What do SMART 5, 197 and 198 mean?
Modern drives include SMART (Self-Monitoring, Analysis and Reporting Technology). Three attributes are critical for bad sectors:
- SMART 5 (Reallocated Sectors Count): How many sectors were used from the spare pool. Any rise above zero points to physical damage.
- SMART 197 (Current Pending Sector Count): Unreadable sectors currently waiting to be remapped.
- SMART 198 (Offline Uncorrectable Sector Count): Count of uncorrectable sectors.
If any of these three are above zero and especially rising, back up the drive and retire it if possible. SMART is an early warning of impending failure; a "healthy" report is not an absolute guarantee, because sudden mechanical failures can arrive without showing in SMART.
Why does a bad sector freeze copying?
When a drive hits a bad sector it does not give up immediately. Its firmware runs a recovery routine: rereading the sector dozens of times, repositioning the head, retrying with different timing. This can take seconds per sector. On a drive with thousands of bad sectors, the operating system stalls on every sector and copying appears to "freeze" for hours. Worse, this aggressive rereading wears the already weak platter surface and read head further. That is why ordinary copying from a failing drive actually reduces your chance of recovery.
Why image with ddrescue or PC-3000?
The golden rule in professional recovery is to minimize touching the original drive and to take a bit for bit copy (image) first. Two core tools matter here:
- GNU ddrescue: An open source imaging tool. It first copies the easily read blocks quickly, skips bad sector regions, keeps a mapfile, then returns to the hard areas with a limited number of retries. This minimizes wear and recovers obtainable data first.
- PC-3000: A professional lab hardware and software complex. It does what ddrescue cannot: it accesses the drive firmware directly, alters read routines, manages head maps, and disables weak heads to keep reading. We detail how it works in what is PC-3000.
After imaging, all file system repair and file extraction is done on this safe copy, not the original drive. We summarized the overall logic in our what is data recovery guide.
Why are home methods risky?
Advice circulating online such as "chkdsk /r", "bad sector repair software", or "put the drive in the freezer" is usually harmful while bad sectors are active. chkdsk /r scans the whole surface and tries to write and read bad sectors repeatedly; this can finish off a dying drive and complicate recovery by rewriting file system metadata. If there is also ticking or clicking, the issue is mechanical, and every power on risks irreversible damage, see disk clicking noise. For the full list see mistakes that destroy data.
Frequently Asked Questions (FAQ)
Do bad sectors fix themselves? A soft (logical) bad sector can sometimes recover when correct data is written over it. A hard (physical) bad sector never truly heals because it is platter damage; the drive only hides it with a spare sector.
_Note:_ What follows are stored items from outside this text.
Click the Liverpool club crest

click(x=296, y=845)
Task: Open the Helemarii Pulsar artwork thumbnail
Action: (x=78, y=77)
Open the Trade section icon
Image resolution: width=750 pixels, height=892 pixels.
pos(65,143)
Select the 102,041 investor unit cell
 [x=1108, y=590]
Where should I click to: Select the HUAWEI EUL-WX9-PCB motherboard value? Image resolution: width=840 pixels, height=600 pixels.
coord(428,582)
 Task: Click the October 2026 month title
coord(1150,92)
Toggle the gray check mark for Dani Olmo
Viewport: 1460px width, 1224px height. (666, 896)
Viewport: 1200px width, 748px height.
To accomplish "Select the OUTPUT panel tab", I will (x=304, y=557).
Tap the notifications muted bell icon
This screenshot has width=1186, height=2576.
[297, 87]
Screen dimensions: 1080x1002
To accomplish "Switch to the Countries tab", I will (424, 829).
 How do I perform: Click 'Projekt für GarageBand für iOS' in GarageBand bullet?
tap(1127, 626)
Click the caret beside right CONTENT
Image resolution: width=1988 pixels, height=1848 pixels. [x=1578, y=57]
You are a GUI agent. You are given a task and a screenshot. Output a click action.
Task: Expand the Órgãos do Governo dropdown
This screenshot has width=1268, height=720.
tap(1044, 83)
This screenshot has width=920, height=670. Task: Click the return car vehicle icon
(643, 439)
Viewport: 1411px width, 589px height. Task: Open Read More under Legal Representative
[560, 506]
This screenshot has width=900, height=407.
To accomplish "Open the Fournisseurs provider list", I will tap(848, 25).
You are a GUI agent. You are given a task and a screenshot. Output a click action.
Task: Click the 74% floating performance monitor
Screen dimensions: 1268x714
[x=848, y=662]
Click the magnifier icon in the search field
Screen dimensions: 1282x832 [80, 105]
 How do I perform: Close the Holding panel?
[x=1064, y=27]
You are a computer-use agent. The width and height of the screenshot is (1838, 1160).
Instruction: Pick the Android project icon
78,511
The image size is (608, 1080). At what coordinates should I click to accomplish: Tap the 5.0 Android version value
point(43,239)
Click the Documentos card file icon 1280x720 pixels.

At what SMART 5 value should I worry? There is no single correct threshold; what matters is the value rising above zero and especially increasing over time. If you see growth, back up immediately and stop using the drive for critical work.
Will running chkdsk recover my data? Usually the opposite. chkdsk /r stresses a dying drive and can alter file system structures, making professional recovery harder. If the data is important, an image must be taken first.
Can I run ddrescue myself at home? If the drive is completely silent and only has logical bad sectors, it is possible with technical knowledge. But with clicking, overheating, or a head problem, even ddrescue can finish the drive, and a lab is required.
If bad sectors are multiplying, how long will the drive last? It is unpredictable. If pending and reallocated counts rise quickly, the drive can become fully unreadable within days. So move the data as soon as you see growth.